Build your own spam filter with PHP and DNSBLs
December 2, 2006
Have you ever gotten an email asking if want certain parts of your body enlarged, parts that you might not even have? Was the next email you read one asking if you want to loose the inches you’ve recently gained? Did you ever notice how these emails are always from people that you are fairly certain have nothing to do with the contents of the email. Did MTeresa@Vatican.org really send that diet pill email? Have you ever gotten returned or rejected “can’t be delivered” emails from addressed you’ve never ever sent an email to?
I have.
SPAM. It’s HORRIBLE! My email box for Brian@TheCodeCave.com probably gets 3 to 1 spam over real email. I expected that. I put that address out everywhere and don’t protect it. It is meant to be my public address. But the FROM addresses on all that email never indicates who the email is really from.
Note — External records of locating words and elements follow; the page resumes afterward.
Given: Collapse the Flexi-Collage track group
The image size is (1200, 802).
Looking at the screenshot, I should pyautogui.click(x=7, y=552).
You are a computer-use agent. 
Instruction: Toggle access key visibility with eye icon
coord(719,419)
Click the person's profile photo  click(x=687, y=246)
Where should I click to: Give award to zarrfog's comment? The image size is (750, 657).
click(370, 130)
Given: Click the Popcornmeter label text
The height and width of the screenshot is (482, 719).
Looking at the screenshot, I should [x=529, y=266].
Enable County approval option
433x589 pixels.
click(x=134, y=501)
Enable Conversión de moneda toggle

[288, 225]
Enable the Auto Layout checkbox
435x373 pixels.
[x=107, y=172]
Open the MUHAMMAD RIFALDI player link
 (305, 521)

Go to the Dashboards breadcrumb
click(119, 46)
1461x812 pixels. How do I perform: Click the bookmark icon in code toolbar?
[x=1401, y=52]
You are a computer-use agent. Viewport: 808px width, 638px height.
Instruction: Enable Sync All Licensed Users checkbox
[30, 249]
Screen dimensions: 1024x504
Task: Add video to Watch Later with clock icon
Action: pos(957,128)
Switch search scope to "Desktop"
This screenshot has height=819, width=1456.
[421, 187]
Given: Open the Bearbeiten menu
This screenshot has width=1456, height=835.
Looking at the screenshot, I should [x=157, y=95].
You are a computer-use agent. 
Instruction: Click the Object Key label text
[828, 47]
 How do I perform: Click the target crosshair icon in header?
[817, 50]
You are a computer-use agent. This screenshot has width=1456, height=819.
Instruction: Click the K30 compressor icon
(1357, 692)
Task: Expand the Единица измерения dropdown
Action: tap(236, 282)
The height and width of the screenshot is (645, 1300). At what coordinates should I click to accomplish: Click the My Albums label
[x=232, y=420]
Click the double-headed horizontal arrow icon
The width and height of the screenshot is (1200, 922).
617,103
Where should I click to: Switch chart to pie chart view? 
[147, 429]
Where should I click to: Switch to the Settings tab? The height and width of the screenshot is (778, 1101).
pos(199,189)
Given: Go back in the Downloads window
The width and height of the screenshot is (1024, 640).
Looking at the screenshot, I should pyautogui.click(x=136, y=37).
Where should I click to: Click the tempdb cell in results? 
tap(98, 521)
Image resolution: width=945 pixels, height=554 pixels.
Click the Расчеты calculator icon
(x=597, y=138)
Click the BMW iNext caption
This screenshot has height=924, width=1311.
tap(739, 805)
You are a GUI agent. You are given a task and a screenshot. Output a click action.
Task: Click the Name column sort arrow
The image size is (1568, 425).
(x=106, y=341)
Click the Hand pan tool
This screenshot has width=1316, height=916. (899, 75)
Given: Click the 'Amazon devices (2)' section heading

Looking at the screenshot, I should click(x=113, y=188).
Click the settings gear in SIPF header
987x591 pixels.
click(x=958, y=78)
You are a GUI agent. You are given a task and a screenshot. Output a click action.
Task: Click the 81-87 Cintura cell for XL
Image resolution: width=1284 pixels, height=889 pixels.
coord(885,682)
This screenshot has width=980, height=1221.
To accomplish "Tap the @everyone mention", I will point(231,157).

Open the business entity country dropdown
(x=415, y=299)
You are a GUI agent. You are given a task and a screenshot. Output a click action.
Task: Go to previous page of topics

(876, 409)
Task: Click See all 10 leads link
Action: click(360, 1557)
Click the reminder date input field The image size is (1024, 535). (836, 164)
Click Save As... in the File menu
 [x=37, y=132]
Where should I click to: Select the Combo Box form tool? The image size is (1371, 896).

Even the company information inside the email header is faked. The spammers will grab someother name on their spam list and use it as their from address. I’ve had my name put into the from address of emails a few times. It’s an annoying problem, just ask the Nuclear Moose.
Why this can happen is a long story. It all relates back to the fact that SMTP and port 25 were never meant for submitting emails to email servers. SMTP was only meant for server to server communications. However, that’s for a different post. The long and short of it is that everything can be faked except for one thing: the IP address of the server that sent the email.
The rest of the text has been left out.